Information provided =>
================
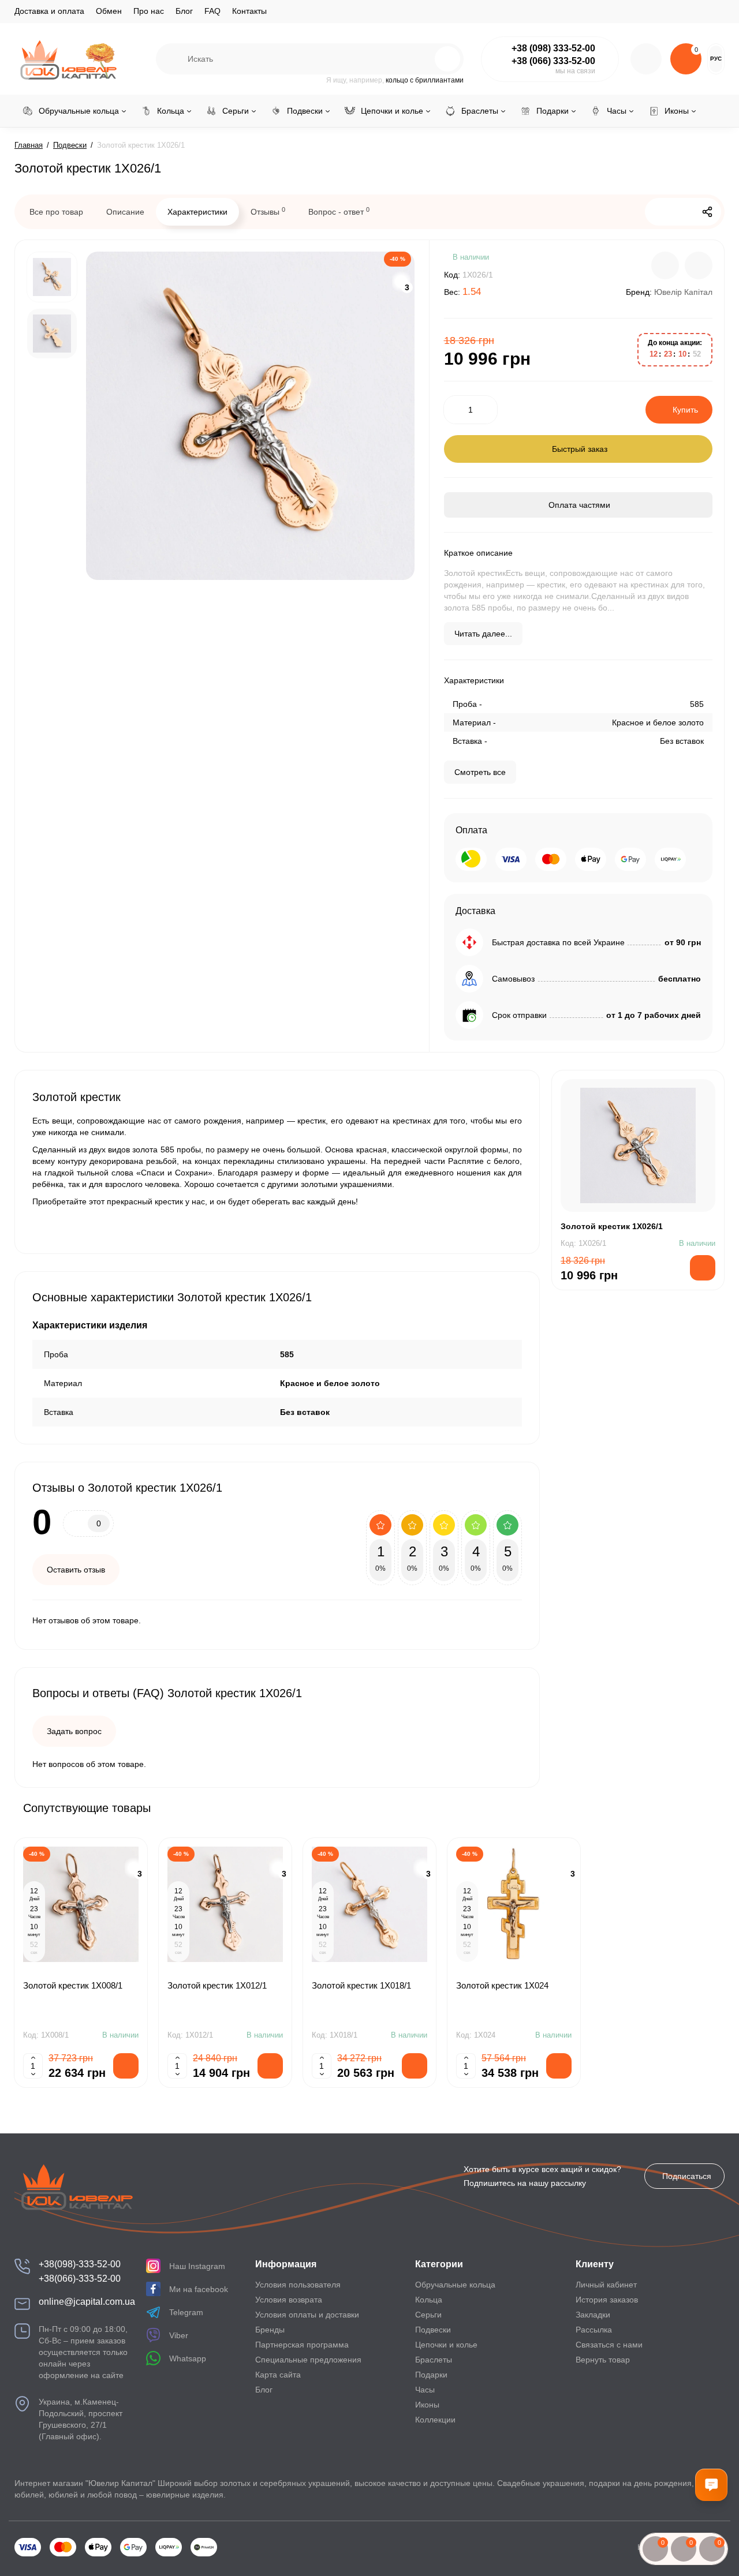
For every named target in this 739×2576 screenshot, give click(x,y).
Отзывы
================
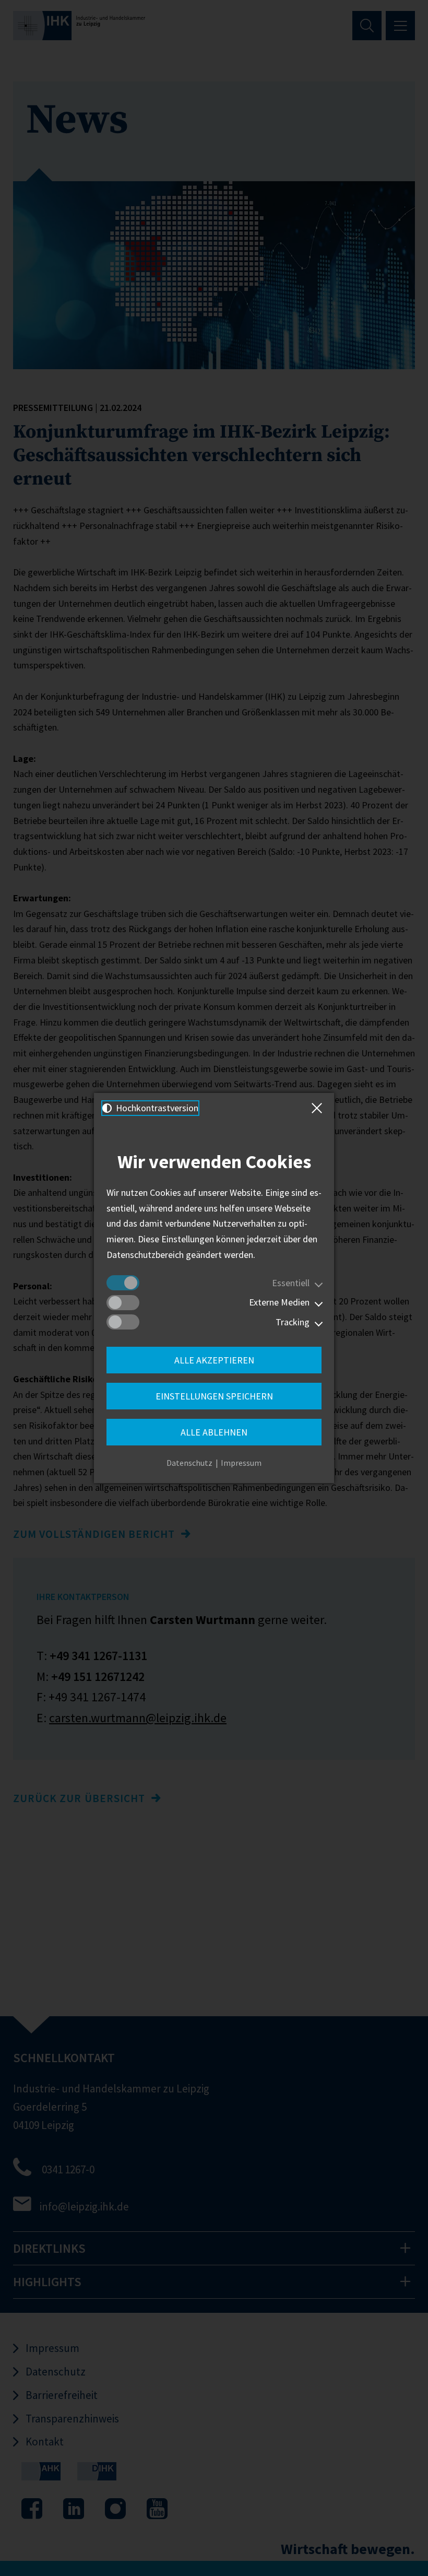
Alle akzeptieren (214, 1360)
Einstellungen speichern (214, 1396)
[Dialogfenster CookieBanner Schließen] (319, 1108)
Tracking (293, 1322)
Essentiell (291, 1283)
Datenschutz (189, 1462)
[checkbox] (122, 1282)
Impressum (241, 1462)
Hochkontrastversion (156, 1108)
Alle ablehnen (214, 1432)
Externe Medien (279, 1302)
================
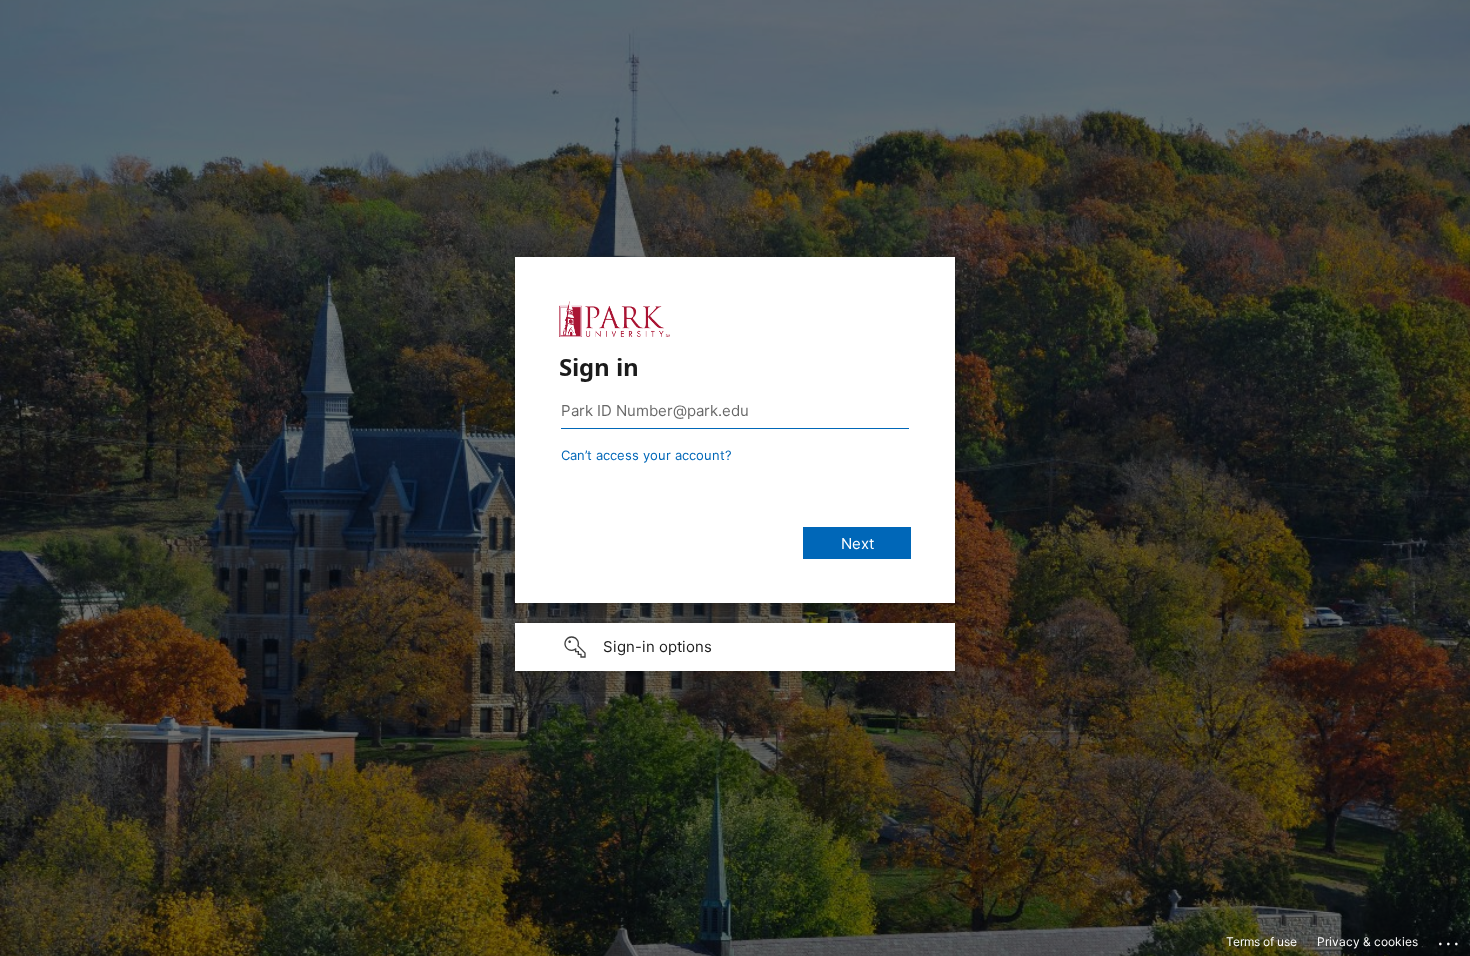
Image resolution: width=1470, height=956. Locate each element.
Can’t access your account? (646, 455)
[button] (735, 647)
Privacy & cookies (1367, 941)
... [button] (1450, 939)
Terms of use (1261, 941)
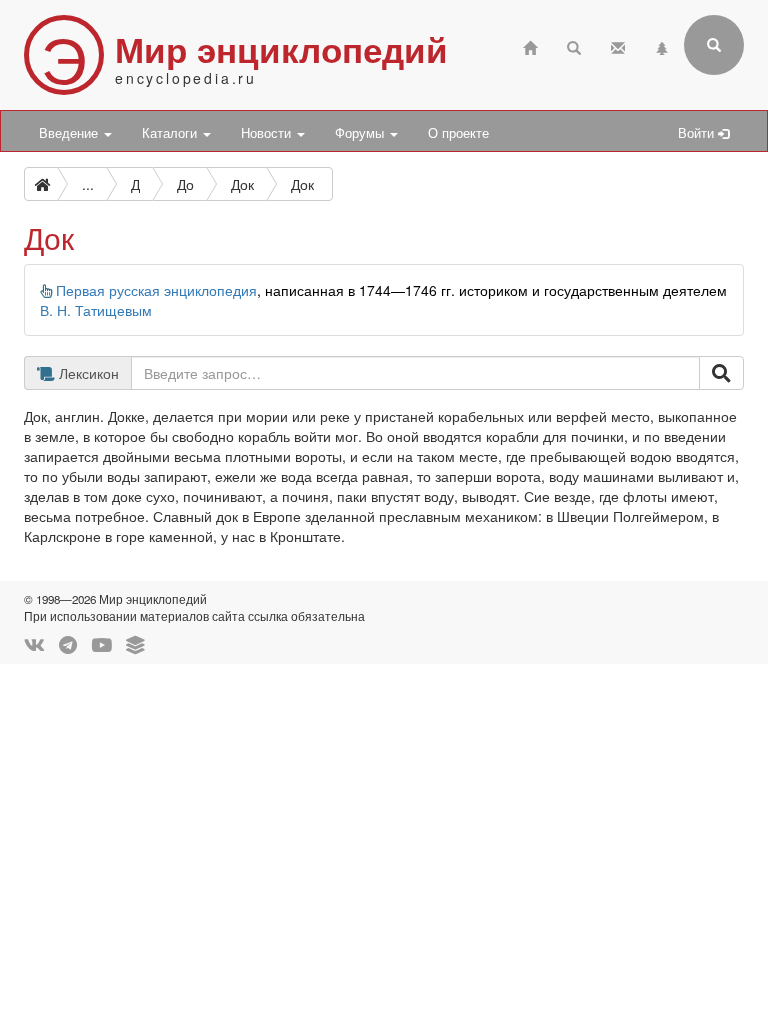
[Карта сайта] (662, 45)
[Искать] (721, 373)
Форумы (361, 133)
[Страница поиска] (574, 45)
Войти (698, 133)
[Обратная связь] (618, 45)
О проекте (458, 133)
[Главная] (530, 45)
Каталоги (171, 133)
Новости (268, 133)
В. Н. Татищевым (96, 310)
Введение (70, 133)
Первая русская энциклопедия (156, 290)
================
Set down only the lines above that fall between the line holding "Новости (268, 133)" and the line holding "Первая русская энциклопедия (156, 290)", inclusive, keeping each exact.

Новости (268, 133)
В. Н. Татищевым (96, 310)
Введение (70, 133)
Первая русская энциклопедия (156, 290)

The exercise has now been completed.